* _Wybrany fragment_:
#####
Wilk i Wilczyca w nowej odsłonie

"Wilk" to mój literacki debiut. Napisałam tę powieść mając zaledwie piętnaście lat. Pierwszy nakład był malutki, a seria nie zdobyła zbyt wielkiego rozgłosu. Jednak to właśnie dzięki "Wilkowi" i wydanej trzy lata później "Wilczycy" mogłam rozpocząć swoją przygodę z pisaniem.

Już 22 sierpnia pojawi się ich wznowienie w zupełnie nowych okładkach!

"Wilk" i "Wilczyca" to historia nastolatki Margo Cook (tak, tak - nazwisko bohaterki ukradłam słynnemu pisarzowi thrillerów medycznych Robinowi Cook'owi).

Margo przeprowadza się wraz z rodzicami do  otoczonego nieprzebytymi lasami malutkiego Wolftown. Nastoletnia Margo nie może się w nim odnaleźć.

Niemal każdej nocy budzą ją koszmary, w których ucieka przez mroczny las. Nowo poznany chłopak, przystojny muzyk Max, zamiast zabrać ją na romantyczną randkę, włóczy się nocami po lesie i za wszelką cenę stara się ją odsunąć od swoich znajomych. Pozornie spokojne, małomiasteczkowe życie skrywa jednak pewien sekret.

Margo wraz z dopiero co poznaną Ivette i małomównym Maksem wspólnie stawi czoła niebezpieczeństwu i postanowi dowiedzieć się, co takiego dzieje się za betonowymi murami tajemniczego Instytutu, prowadzącego badania w odosobnionym od świata Wolftown.

Jeśli opis Was zaintrygował, to pod okładkami, w dalszej części posta, znajdziecie fragment "Wilka".

Koniecznie dajcie znać w komentarzach, co sądzicie o okładkach. A może zamiast nowych woleliście stare wydania? Poprzednie wersje znajdziecie w poście: "Co słychać u Wilka i Wilczycy"




WILK - fragment:

PROLOG
   Biegłam przez gęsty las. Czułam pod stopami suche liście i gałązki, słyszałam, jak pękały z trzaskiem. Nie miałam pojęcia, dlaczego biegnę ani dokąd. Wiedziałam tylko, że jeśli się zatrzymam, stanie się coś strasznego.
#####
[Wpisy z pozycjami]
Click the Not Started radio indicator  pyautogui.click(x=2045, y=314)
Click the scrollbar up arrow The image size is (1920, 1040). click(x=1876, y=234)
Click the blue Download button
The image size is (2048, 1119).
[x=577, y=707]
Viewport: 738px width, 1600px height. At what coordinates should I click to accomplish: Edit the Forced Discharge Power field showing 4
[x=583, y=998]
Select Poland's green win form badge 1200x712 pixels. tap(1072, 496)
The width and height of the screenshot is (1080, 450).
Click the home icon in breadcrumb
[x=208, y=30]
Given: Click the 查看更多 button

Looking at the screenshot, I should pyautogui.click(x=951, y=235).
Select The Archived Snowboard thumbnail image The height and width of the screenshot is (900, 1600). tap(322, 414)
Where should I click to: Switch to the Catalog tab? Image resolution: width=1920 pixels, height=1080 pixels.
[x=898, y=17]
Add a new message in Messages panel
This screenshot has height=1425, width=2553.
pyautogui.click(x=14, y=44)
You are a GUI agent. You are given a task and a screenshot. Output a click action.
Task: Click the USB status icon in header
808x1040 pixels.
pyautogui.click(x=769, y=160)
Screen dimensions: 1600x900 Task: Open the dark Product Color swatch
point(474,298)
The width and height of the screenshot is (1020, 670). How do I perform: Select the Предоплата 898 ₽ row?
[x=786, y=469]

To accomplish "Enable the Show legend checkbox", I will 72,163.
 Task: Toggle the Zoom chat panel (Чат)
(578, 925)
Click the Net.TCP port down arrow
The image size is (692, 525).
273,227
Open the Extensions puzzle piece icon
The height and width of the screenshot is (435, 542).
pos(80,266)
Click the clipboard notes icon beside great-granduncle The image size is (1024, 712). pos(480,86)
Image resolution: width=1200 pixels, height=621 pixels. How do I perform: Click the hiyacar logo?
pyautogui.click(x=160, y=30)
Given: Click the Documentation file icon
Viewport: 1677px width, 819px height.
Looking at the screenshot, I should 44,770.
#####
* _Co trzeba zrobić_:
1/ Powtórz słowo w słowo część tekstu o powieściach „Wilk” i „Wilczyca”: zacznij od słów „Margo wraz z”, a skończ na słowach „się coś strasznego.”.
2/ Kontynuuj tekst o powieściach „Wilk” i „Wilczyca”, zaczynając zaraz po jego ostatnim zdaniu.

* _Odpowiedzi do zadań_:
1/
Margo wraz z dopiero co poznaną Ivette i małomównym Maksem wspólnie stawi czoła niebezpieczeństwu i postanowi dowiedzieć się, co takiego dzieje się za betonowymi murami tajemniczego Instytutu, prowadzącego badania w odosobnionym od świata Wolftown.

Jeśli opis Was zaintrygował, to pod okładkami, w dalszej części posta, znajdziecie fragment "Wilka".

Koniecznie dajcie znać w komentarzach, co sądzicie o okładkach. A może zamiast nowych woleliście stare wydania? Poprzednie wersje znajdziecie w poście: "Co słychać u Wilka i Wilczycy"




WILK - fragment:

PROLOG
   Biegłam przez gęsty las. Czułam pod stopami suche liście i gałązki, słyszałam, jak pękały z trzaskiem. Nie miałam pojęcia, dlaczego biegnę ani dokąd. Wiedziałam tylko, że jeśli się zatrzymam, stanie się coś strasznego.

2/
   Dookoła mnie rozpościerała się ciemność. Jedynie wysoko w górze przez stalowe chmury przenikał blask księżyca, upiornie oświetlającego powykręcane konary drzew. Była pełnia.
   Nie oglądałam się za siebie. W ciszy nocy słyszałam tylko swój świszczący oddech i szelest liści. Zagłębiając się coraz bardziej w ciemność ogromnego lasu, mijałam w biegu wysokie stare drzewa.
   Nagle coś za mną zatrzeszczało. Chociaż bardzo chciałam, nie mogłam się odwrócić. Przyspieszyłam tylko. Bardziej wyczuwałam, niż słyszałam, że ktoś lub coś biegnie parę kroków za mną. Coraz bliżej! Poczułam ciepły oddech na karku…
   Potknęłam się o wystający korzeń. Przerażona upadłam, kalecząc ręce, i zaczęłam głośno krzyczeć…

Rozdział 1
   Czy może być coś gorszego od przeprowadzki do małe go, nudnego miasteczka? I to na dodatek w połowie drugiego semestru! ­
   Okej, rozumiem. Mama dostała awans i pracę w tutejszym Instytucie Badań Medycznych, więc musieliśmy się przeprowadzić. Ale dlaczego właśnie teraz?! Czy rodzice nie mogli z tym poczekać kilka miesięcy, aż skończę rok szkolny? To naprawdę byłoby takie trudne?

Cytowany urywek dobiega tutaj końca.